My opinion - you should implement any security based things that you require. Sounds like a dumb response, but think about it from a hacker perspective. If a hacker gets into your system, what would they have access to and how would that hurt you as a data professional and your company?
If they get in as a sysadmin, they have access to everything, so any protection you have in place is lost BUT the auditing MAY still be helpful. Might not be helpful if the hacker dropped the audit tables, but if they were unaware of the auditing, or didn't think to check for auditing, you may get useful information from the audits.
Now, hopefully your sysadmin accounts are secure. What I mean is they are using secure passwords that are difficult to guess and impossible in a reasonable timeframe to brute force. But what about the average end user? Lets say the hacker gets in as a limited access user. If you don't have row level security, that hacker now has all the data in the table.
It is entirely based on how much risk you are willing to accept. Like if you are storing public information, then row level security may not be needed. BUT if you are storing HR data (for example), having a breach there MAY result in massive lawsuits and someone may be losing their job for setting up the security poorly (it may be you).
BUT, almost any restrictions you put in place will result in some performance hits. The ones you listed should be minor performance hits IF implemented properly.
Always Encrypted is something I would turn on as this protects your data at rest and the performance impact should be very minor. Dynamic Data Masking for example is great for masking data in a SELECT statement while still keeping the data accurate in the database. SSN/SIN numbers are good candidates for data masking.
Implementing security features like row level security or data masking are applied at the table level, so you don't need to apply these across the entire system; just on the data that needs to be protected.

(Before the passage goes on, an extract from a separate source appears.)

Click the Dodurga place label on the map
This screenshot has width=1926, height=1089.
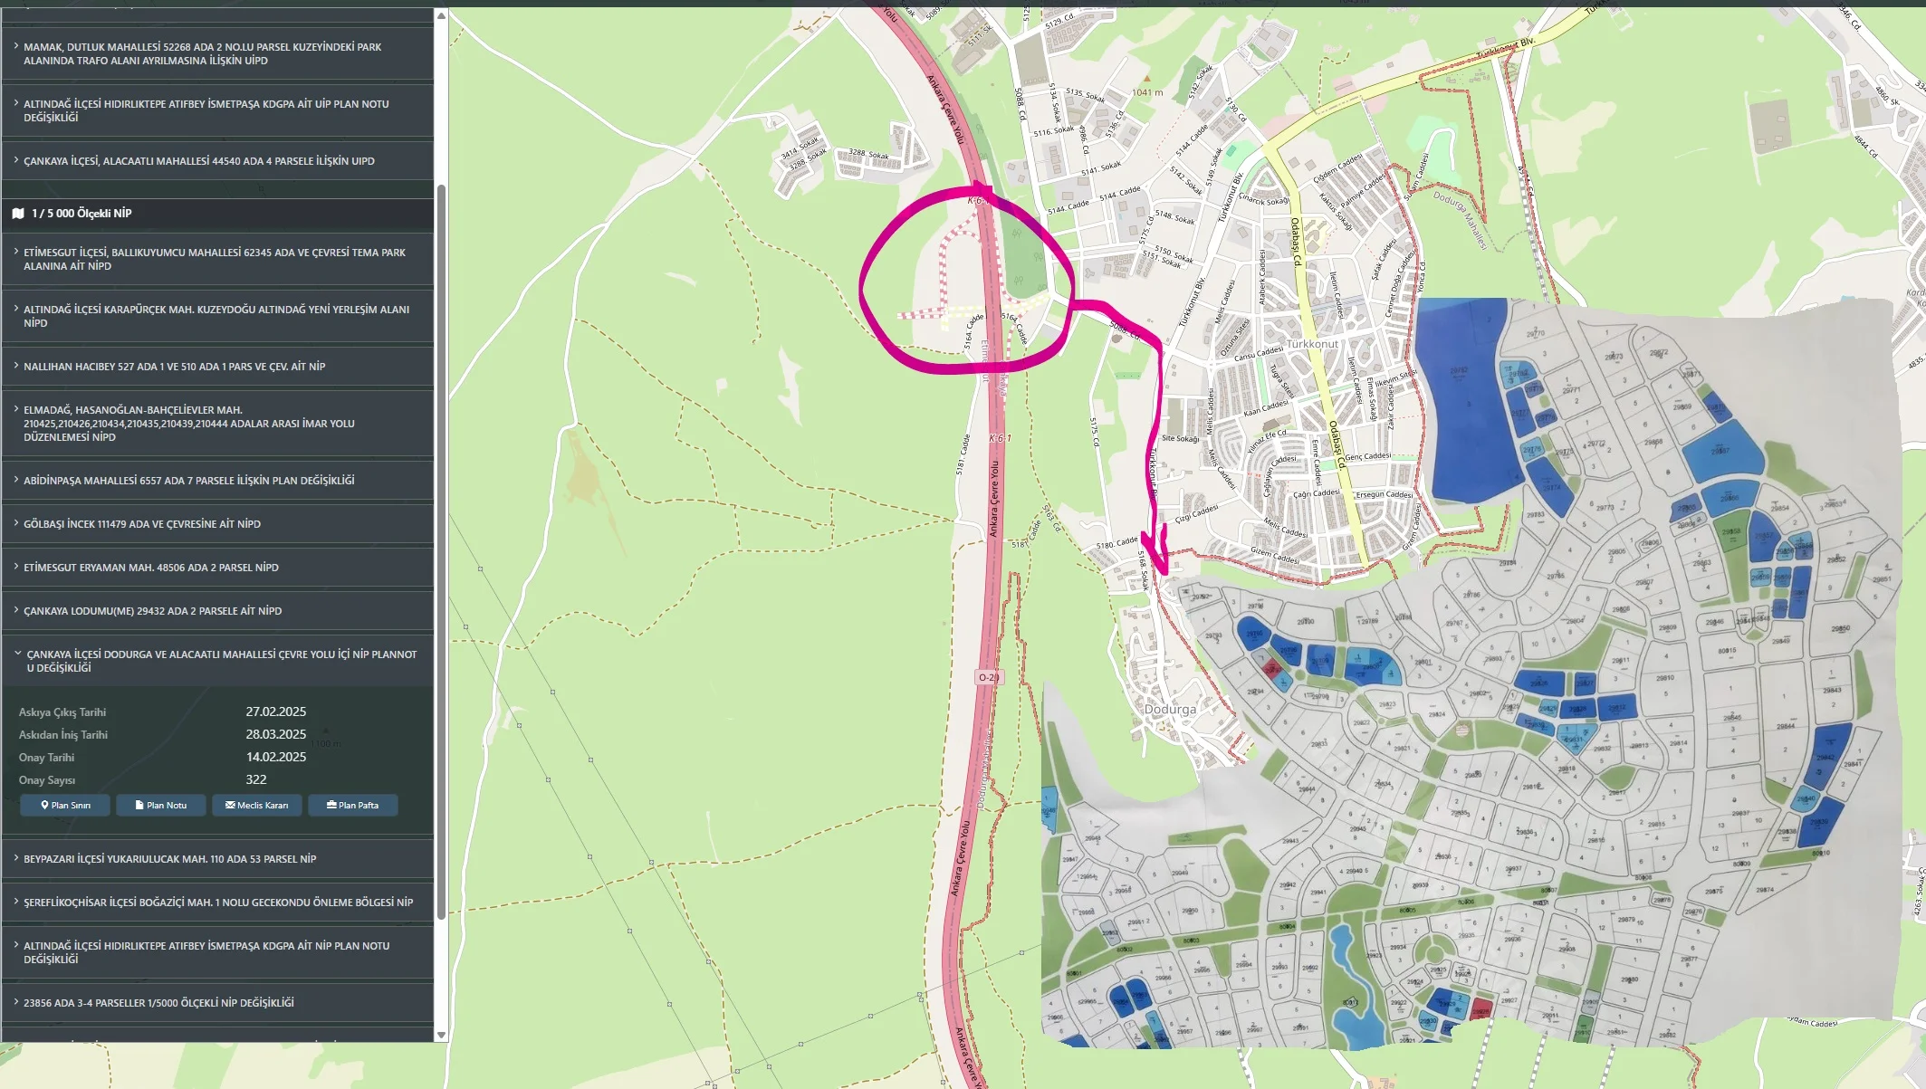1170,710
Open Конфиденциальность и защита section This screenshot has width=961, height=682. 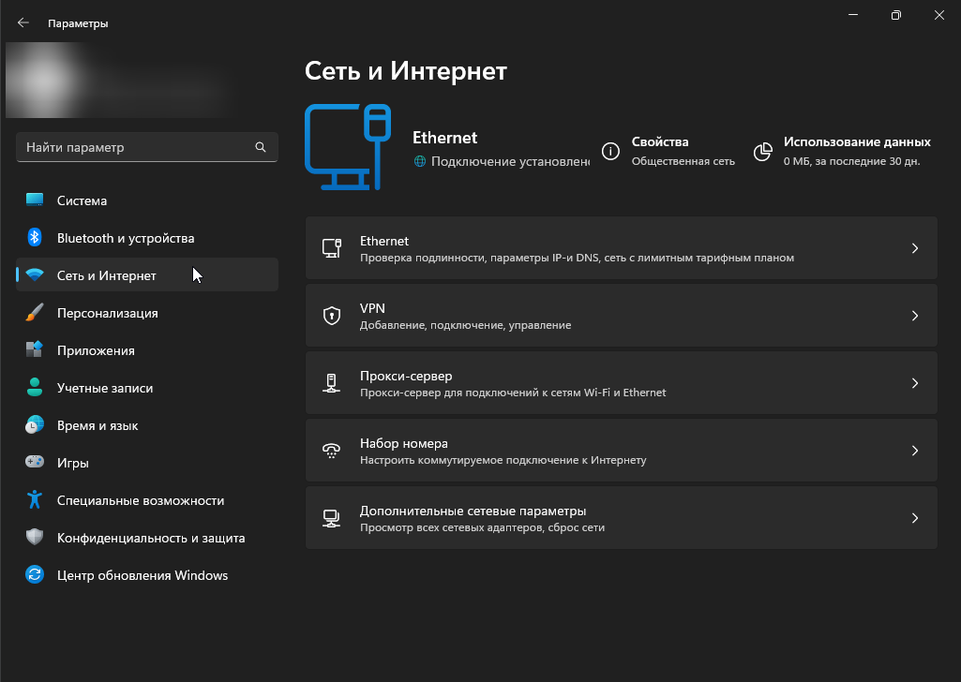click(150, 538)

Plus, your list of things you found (the 5 numbered items) I would also recommend for on-prem SQL Instances. They don't ALL need to be implemented, and some databases it may not make sense to implement them. Data Discovery and Classification I would do before doing data masking or row level security as it helps determine which stuff is PII or which tables contain confidential information. Now, on the other hand, if the information wouldn't be useful to hackers (like if you had a database that contained information on plants including name, species, flower colour, etc), then you likely don't need to worry about protecting the data from reads, BUT you would probably still want to restrict who can write to the database and will probably still want auditing in place.
On top of my above advice, if nobody is using the system yet, then nobody will notice the performance impact of turning any of those on!